So far, this is not a problem. However, we could also have done it more generally in this way:

plot_wrap <- function (df, columns = c('x', 'y'), ...) {
    plot(df[columns[1]], df[columns[2]], ...)
}

This way our function is more general and supports other column names as well. Now suppose I have such a data frame and want to plot it in red. I write plot_wrap(df, col = 'red') in the hope that the color argument gets passed down to plot. But R will interpret the col = as a shorthand for columns = and then there will be really strange error messages.

Assignment operator

R has five assignment operators:

  • <-
  • <<-
  • ->
  • ->>
  • =

The first one is a normal assignment, x <- 3. The second one works the same, it just looks for a variable in other scopes before creating a local shadowing variable. The third and fourth one are just mirrored versions, such that you can write 3 -> x. At some point in the past, this must have seemed like a really great idea.

Since this is confusing for people coming from other programming languages where = is the assignment operator (C, C++, Python, Haskell, PHP, Java, JavaScript), modern versions of R also have this = assignment operator. Now there are ideological wars on whether <- or = is the correct one to use.

The thing is that <- is a token consisting of two characters, each of them are a valid token by themselves! So we can write both x <- 5 and also x < -5. The first assigns 5 to x (x := 5), the second does the comparison x < -5. This in itself is not such a big deal, both cases are easy to read for a human.

But what happens if you have code by a person who does not put spaces around operators? Their code will feature x<-5. What does it do? It will be parsed as x <- 5. But can you be certain that the author did not mean x < -5? In C++ you can just write x<-5 and it will mean x < -5 because there is no <- operator.

In practice this might not be an actual problem. The values of the expressions are different. But perhaps the code with if (x<-5) does the apparently right thing today but not tomorrow.

Puns everywhere

R is riddled with puns. A lot package names are something and an “R” put into it. There is “knitr”, “tidyr”, “stringr”. The “knitr” package can generate beautiful reports from R document. These reports are documents with headings and text interleaved with R code. This is my preferred format for things like experimental reports where you want to document something and show off your data.

The methods in this package are called knit and purl. I knew the first word, the activity of converting wool into garments.
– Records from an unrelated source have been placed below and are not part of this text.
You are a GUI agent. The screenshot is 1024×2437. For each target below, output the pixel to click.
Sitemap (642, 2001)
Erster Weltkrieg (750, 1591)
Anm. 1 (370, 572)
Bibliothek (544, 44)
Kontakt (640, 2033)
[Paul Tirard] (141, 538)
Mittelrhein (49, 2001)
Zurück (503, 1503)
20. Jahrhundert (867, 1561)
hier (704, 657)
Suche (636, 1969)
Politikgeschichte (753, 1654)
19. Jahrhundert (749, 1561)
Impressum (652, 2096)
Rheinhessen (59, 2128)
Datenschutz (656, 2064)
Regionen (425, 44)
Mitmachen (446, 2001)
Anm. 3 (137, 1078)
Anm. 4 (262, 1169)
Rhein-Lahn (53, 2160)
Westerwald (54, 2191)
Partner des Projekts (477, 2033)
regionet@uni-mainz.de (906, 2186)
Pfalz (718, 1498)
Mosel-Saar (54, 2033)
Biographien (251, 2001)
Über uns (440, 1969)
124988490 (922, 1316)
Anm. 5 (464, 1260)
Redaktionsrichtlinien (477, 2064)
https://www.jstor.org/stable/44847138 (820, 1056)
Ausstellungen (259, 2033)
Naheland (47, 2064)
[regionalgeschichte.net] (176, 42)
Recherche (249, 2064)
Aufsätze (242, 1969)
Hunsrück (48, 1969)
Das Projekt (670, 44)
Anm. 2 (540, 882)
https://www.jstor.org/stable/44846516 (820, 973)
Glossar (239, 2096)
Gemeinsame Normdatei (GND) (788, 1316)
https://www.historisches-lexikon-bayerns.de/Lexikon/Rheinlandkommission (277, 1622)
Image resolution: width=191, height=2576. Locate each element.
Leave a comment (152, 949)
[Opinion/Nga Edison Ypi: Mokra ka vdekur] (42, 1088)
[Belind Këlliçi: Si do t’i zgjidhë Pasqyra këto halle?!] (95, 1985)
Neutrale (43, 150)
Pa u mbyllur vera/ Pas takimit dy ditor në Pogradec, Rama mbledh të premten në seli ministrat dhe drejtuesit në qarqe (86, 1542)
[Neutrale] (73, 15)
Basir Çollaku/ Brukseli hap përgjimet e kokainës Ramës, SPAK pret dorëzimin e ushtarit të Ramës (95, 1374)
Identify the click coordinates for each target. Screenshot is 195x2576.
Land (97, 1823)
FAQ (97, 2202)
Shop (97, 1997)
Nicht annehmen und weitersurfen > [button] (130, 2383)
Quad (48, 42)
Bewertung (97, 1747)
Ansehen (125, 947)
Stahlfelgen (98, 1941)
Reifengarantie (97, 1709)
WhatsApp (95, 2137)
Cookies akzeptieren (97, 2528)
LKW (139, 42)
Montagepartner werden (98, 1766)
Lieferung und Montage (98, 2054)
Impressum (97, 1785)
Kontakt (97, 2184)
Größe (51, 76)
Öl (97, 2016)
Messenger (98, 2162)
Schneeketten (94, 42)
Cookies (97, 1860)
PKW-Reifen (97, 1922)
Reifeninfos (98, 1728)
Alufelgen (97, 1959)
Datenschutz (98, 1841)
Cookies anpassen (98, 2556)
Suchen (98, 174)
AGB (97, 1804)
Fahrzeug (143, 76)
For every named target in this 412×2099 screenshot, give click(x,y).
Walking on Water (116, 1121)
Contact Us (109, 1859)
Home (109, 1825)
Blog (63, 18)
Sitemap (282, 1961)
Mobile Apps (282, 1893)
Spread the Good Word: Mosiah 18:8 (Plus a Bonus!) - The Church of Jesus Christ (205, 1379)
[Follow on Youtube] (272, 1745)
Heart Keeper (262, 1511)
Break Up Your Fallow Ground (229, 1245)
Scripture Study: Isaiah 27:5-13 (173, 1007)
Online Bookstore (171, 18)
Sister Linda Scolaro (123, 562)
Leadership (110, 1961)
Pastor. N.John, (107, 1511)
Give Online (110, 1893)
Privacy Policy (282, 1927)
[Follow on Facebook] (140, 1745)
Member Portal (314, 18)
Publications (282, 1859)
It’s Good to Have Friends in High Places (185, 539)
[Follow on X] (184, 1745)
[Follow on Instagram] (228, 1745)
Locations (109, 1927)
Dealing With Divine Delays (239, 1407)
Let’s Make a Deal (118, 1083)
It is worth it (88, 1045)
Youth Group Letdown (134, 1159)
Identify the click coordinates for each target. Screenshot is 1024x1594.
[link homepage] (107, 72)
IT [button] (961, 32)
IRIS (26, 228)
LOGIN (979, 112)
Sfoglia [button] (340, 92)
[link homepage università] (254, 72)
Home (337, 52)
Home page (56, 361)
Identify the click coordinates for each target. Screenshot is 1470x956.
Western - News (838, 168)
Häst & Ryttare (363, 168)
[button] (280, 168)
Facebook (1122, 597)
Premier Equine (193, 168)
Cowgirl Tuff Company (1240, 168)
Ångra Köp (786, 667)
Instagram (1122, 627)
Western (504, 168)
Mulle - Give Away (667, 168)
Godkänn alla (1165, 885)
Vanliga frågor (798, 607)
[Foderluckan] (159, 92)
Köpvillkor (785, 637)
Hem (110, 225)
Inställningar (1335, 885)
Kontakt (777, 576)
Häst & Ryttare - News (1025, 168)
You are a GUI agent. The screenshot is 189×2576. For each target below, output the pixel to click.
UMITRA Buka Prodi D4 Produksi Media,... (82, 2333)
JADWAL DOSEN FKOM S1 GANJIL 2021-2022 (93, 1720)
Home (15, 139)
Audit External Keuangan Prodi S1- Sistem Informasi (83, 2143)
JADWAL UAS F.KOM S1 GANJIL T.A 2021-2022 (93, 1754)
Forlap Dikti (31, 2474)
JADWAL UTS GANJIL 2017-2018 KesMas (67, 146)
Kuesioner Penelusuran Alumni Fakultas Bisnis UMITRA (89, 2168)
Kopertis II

But “purl” I had to look up, it seems to be be similar but into the opposite direction. One could argue that rmd_to_md and rmd_to_r would be better descriptions, but it would also be bourgeois and not funny. The problem with those names is that you cannot search for them, nor can you remember or guess them easily.

But I won’t complain about the “tidyverse” packages because they have fundamentally changed the way I work with data and “ggplot2” is hands down the best plotting system I have ever tried.

Missing arguments

In languages like Python and C++ there is a concept of optional arguments. In R, this also exists, but with a slight twist.

Define function like this in Python:

def py_func(a, b):
    print(a)

The argument b is not used within the function, but bear with me.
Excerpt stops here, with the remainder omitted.